A Differential Perspective on Distributional Reinforcement Learning
Juan Sebastian Rojas, Chi-Guhn Lee
TL;DR
This work extends distributional reinforcement learning from the discounted to the average-reward setting by proposing a quantile-based framework that learns the limiting per-step reward distribution and its relation to the long-run average reward. It introduces the D2 family of algorithms to learn the per-step reward distribution in average-reward RL and the D3 extension to also learn the differential return distribution, with theoretical convergence guarantees under standard unichain/communicating assumptions. Empirically, the methods yield competitive or superior performance compared to non-distributional baselines and provide richer information about long-run reward distributions in both toy settings and high-dimensional Atari environments. The approach offers improved scalability by parameterizing distributions with a modest number of quantiles, enabling practical distributional insights for continuing tasks and broad potential impact in RL applications requiring long-horizon risk and variability understanding.
Abstract
To date, distributional reinforcement learning (distributional RL) methods have exclusively focused on the discounted setting, where an agent aims to optimize a discounted sum of rewards over time.
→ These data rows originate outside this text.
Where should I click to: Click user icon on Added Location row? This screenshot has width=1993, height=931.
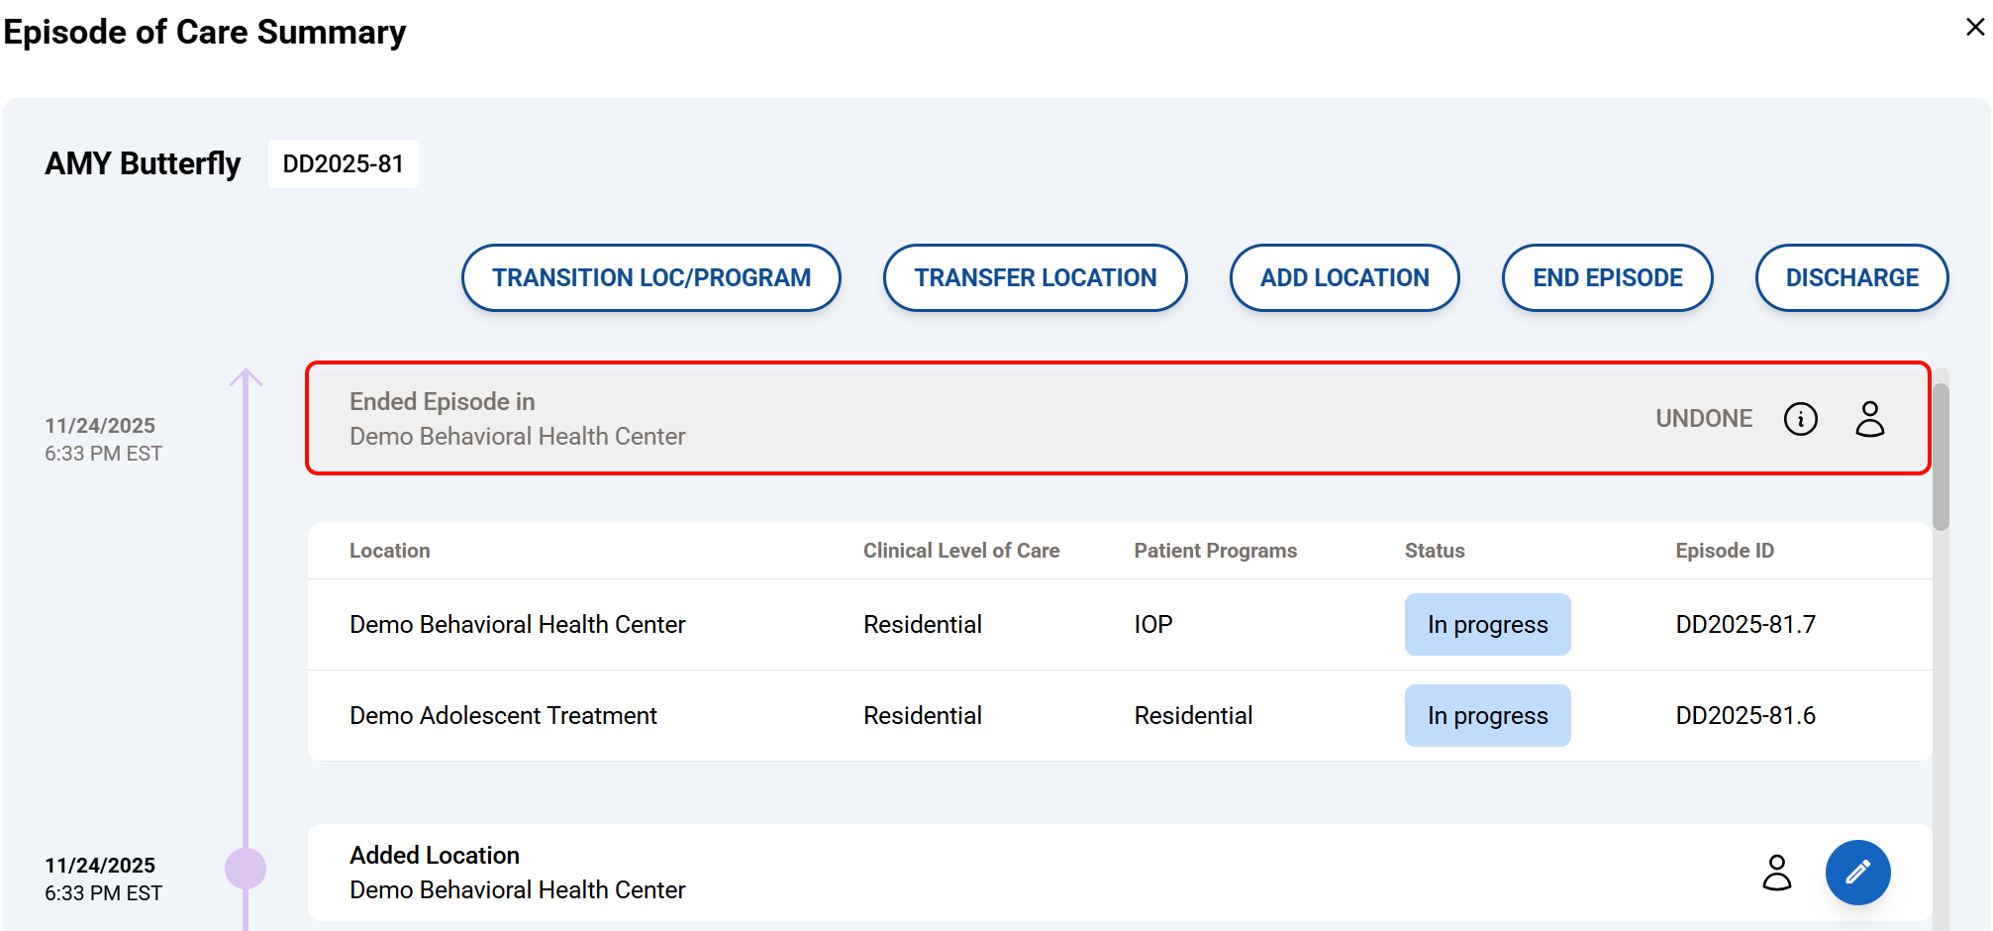click(x=1777, y=873)
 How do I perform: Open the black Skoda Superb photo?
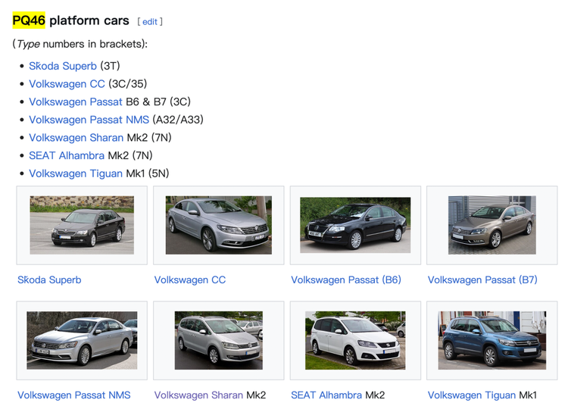pyautogui.click(x=82, y=225)
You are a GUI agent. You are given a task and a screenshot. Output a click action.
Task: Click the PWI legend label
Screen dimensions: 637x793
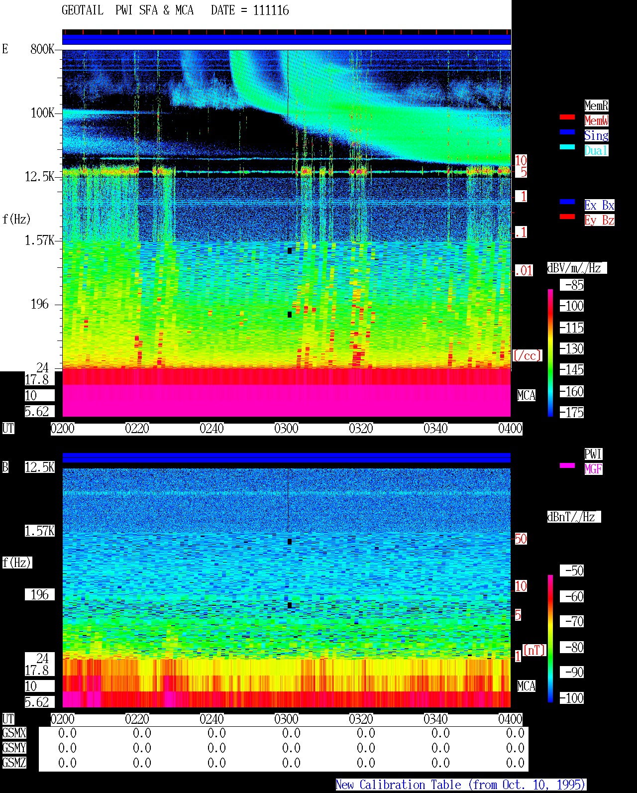593,454
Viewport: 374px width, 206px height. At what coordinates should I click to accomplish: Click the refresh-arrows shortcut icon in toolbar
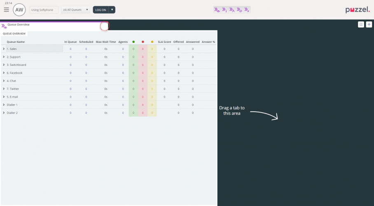coord(239,9)
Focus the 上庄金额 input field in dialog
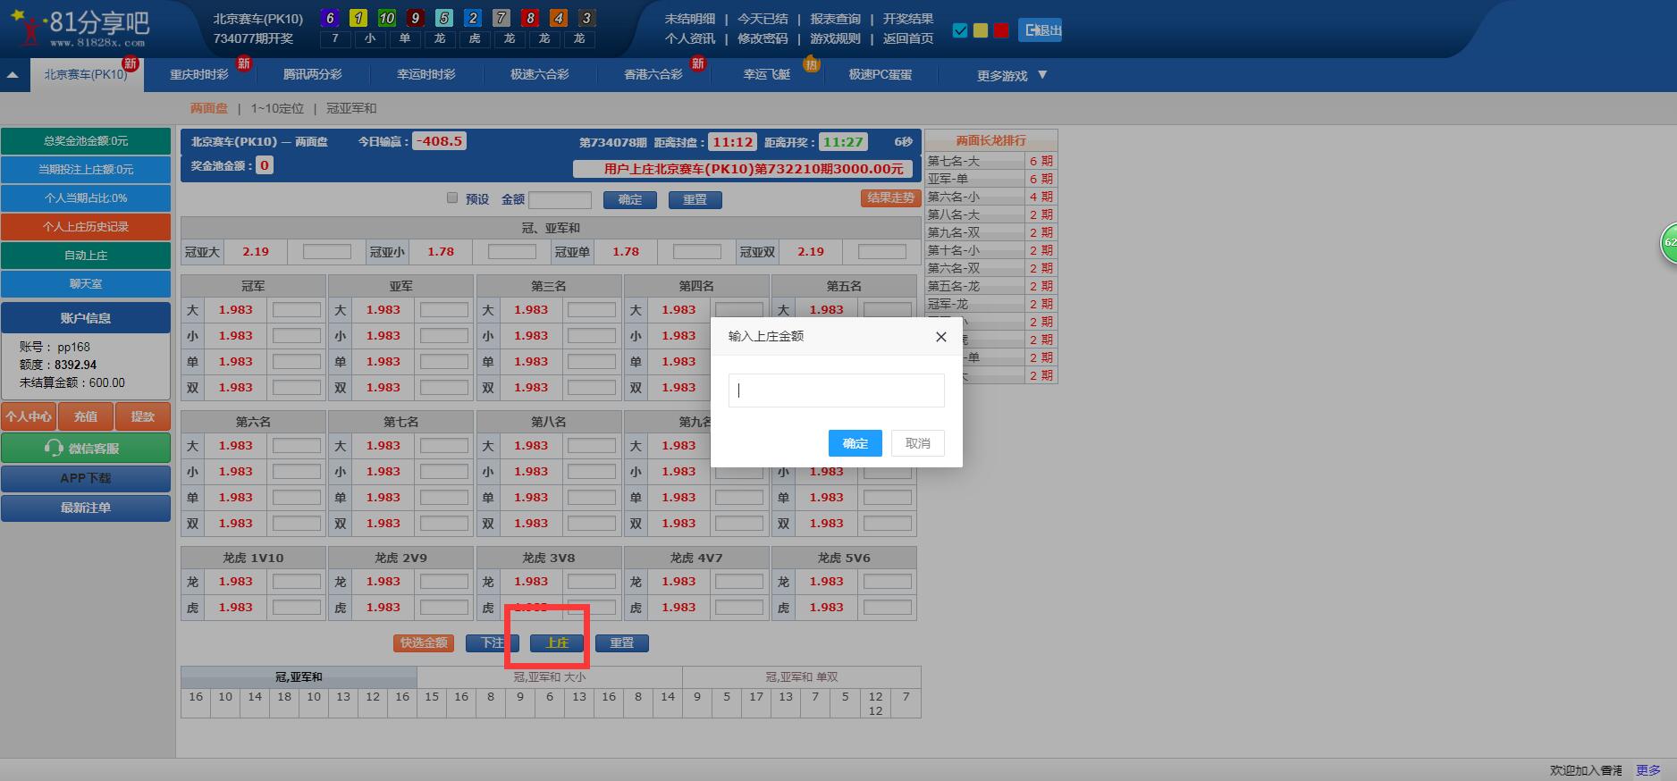Screen dimensions: 1677x781 tap(836, 391)
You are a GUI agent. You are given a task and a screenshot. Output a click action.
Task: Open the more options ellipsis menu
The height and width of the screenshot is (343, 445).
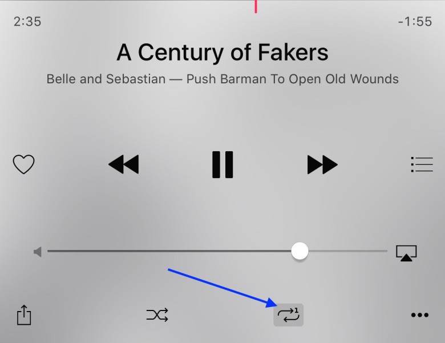(x=420, y=315)
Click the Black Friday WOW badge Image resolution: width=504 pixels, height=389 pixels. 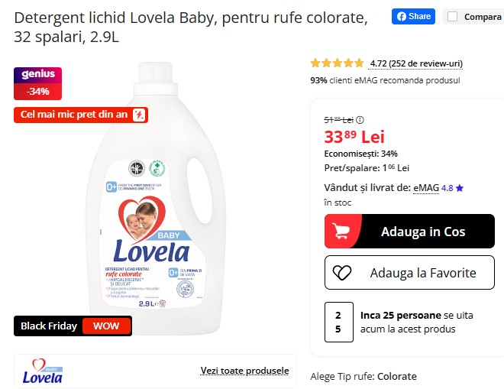point(73,326)
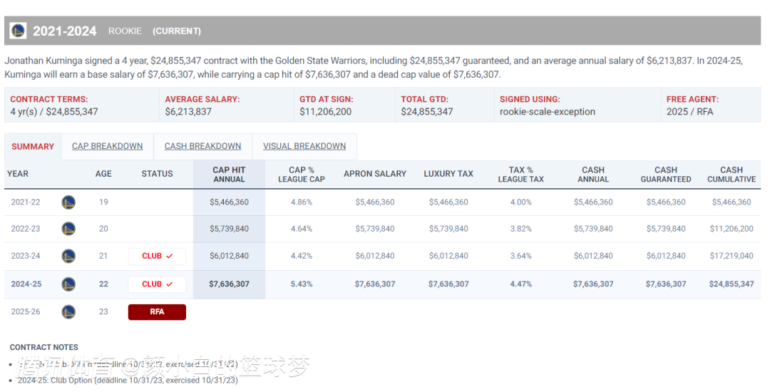Click the 2021-2024 contract header title

click(64, 31)
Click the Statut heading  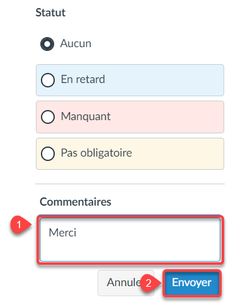[50, 13]
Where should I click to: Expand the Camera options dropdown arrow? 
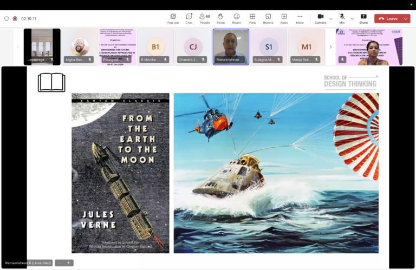[x=331, y=18]
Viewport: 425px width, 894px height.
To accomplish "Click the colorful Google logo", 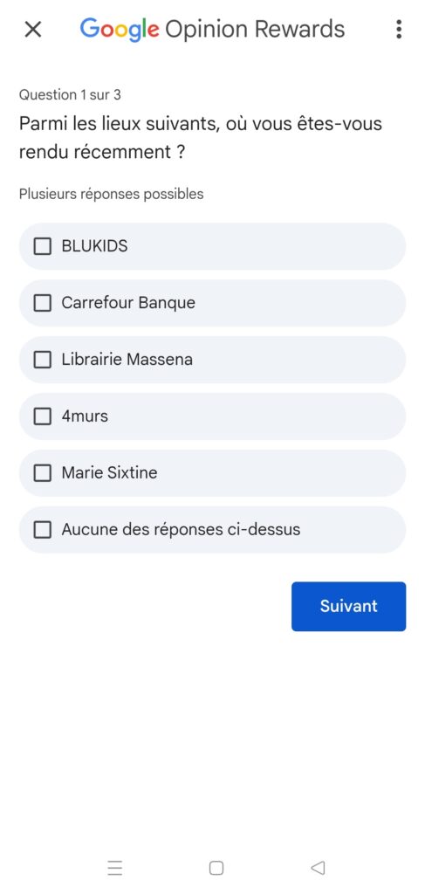I will pos(120,30).
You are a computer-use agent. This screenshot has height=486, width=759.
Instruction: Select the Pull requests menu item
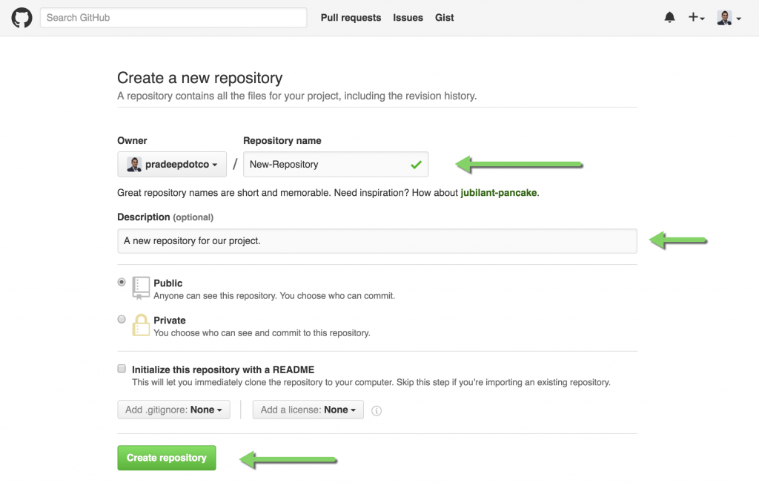[x=351, y=17]
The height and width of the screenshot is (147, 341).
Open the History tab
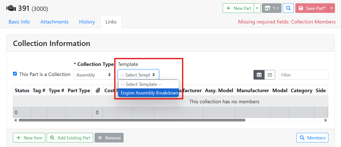[87, 22]
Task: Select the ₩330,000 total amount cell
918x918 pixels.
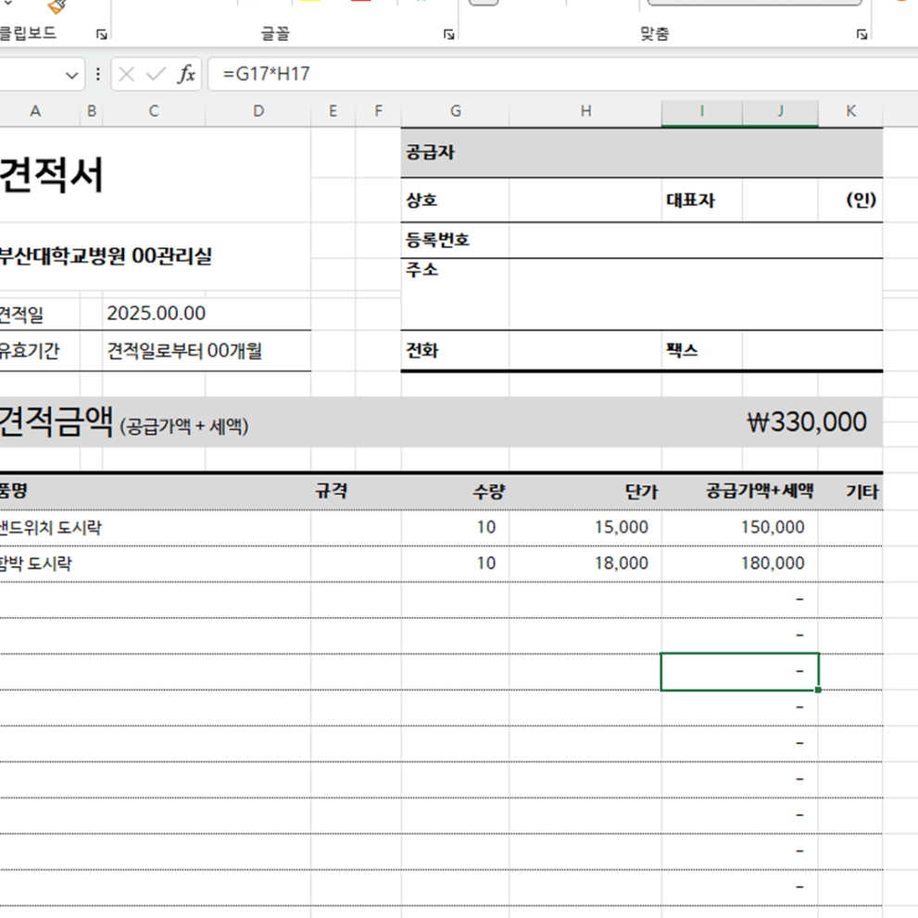Action: pos(806,422)
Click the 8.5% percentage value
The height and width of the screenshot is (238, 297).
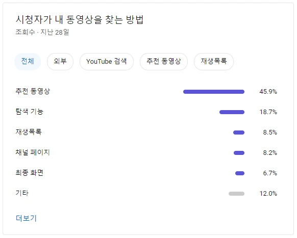click(x=270, y=133)
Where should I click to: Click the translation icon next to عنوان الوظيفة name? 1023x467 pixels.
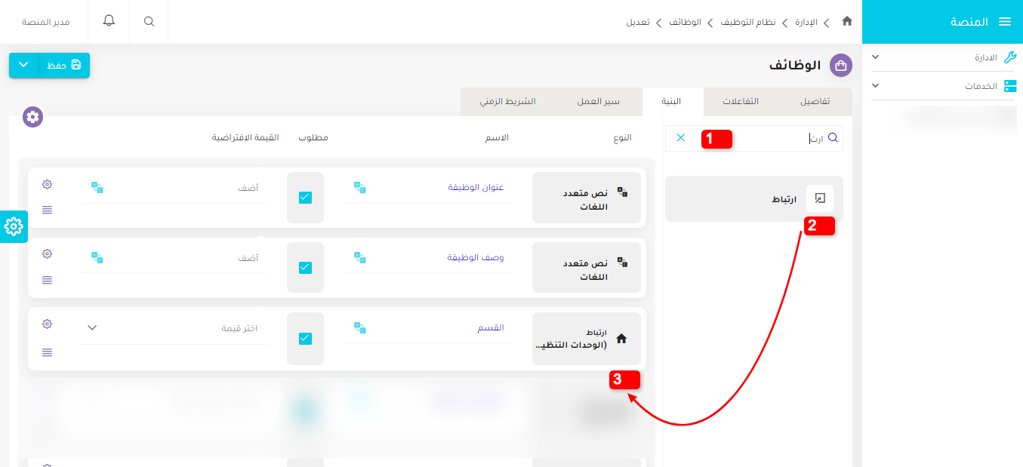[x=359, y=187]
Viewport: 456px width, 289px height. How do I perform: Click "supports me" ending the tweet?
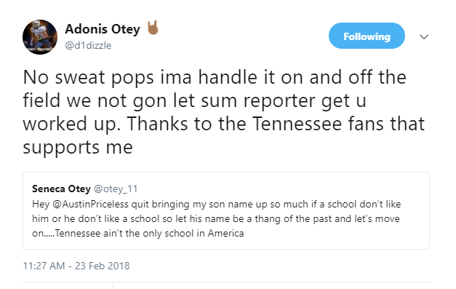[x=78, y=148]
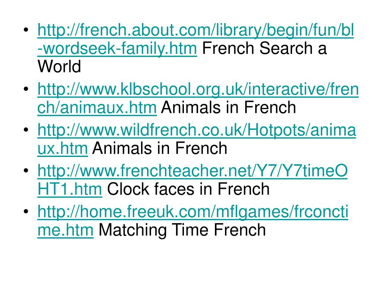Viewport: 382px width, 287px height.
Task: Open the frenchteacher.net Y7 time link
Action: (x=192, y=170)
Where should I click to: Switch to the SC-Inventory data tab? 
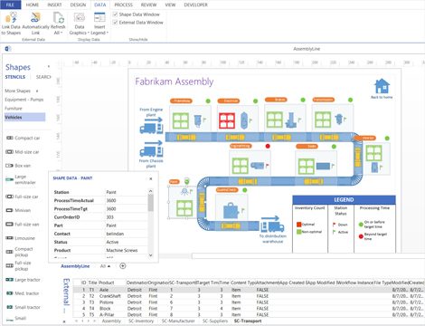tap(141, 321)
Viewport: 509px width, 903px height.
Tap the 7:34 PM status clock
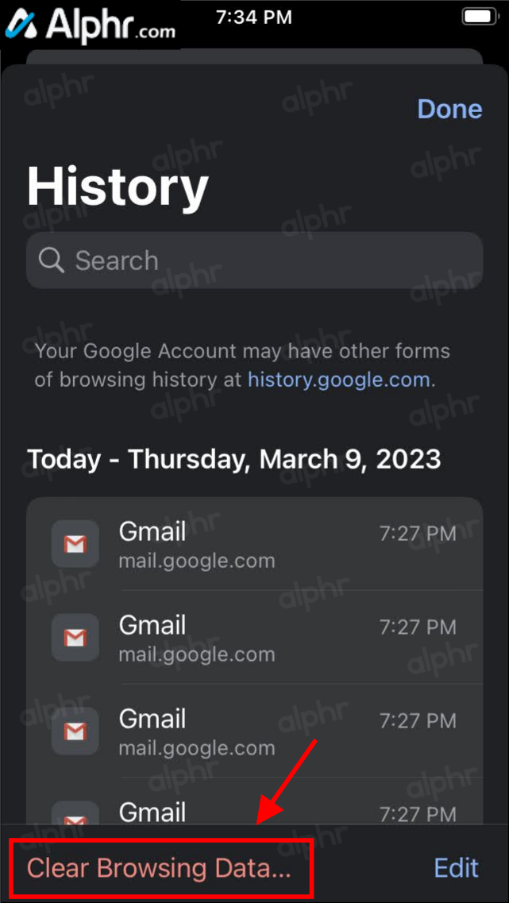coord(254,17)
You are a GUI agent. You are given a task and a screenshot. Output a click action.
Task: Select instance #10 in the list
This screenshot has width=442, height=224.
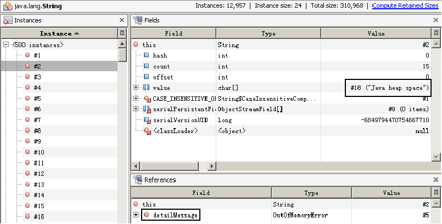[38, 152]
In this work, we extend distributional RL to the average-reward setting, where an agent aims to optimize the reward received per time step. In particular, we utilize a quantile-based approach to develop the first set of algorithms that can successfully learn and/or optimize the long-run per-step reward distribution, as well as the differential return distribution of an average-reward MDP. We derive proven-convergent tabular algorithms for both prediction and control, as well as a broader family of algorithms that have appealing scaling properties. Empirically, we find that these algorithms yield competitive and sometimes superior performance when compared to their non-distributional equivalents, while also capturing rich information about the long-run per-step reward and differential return distributions.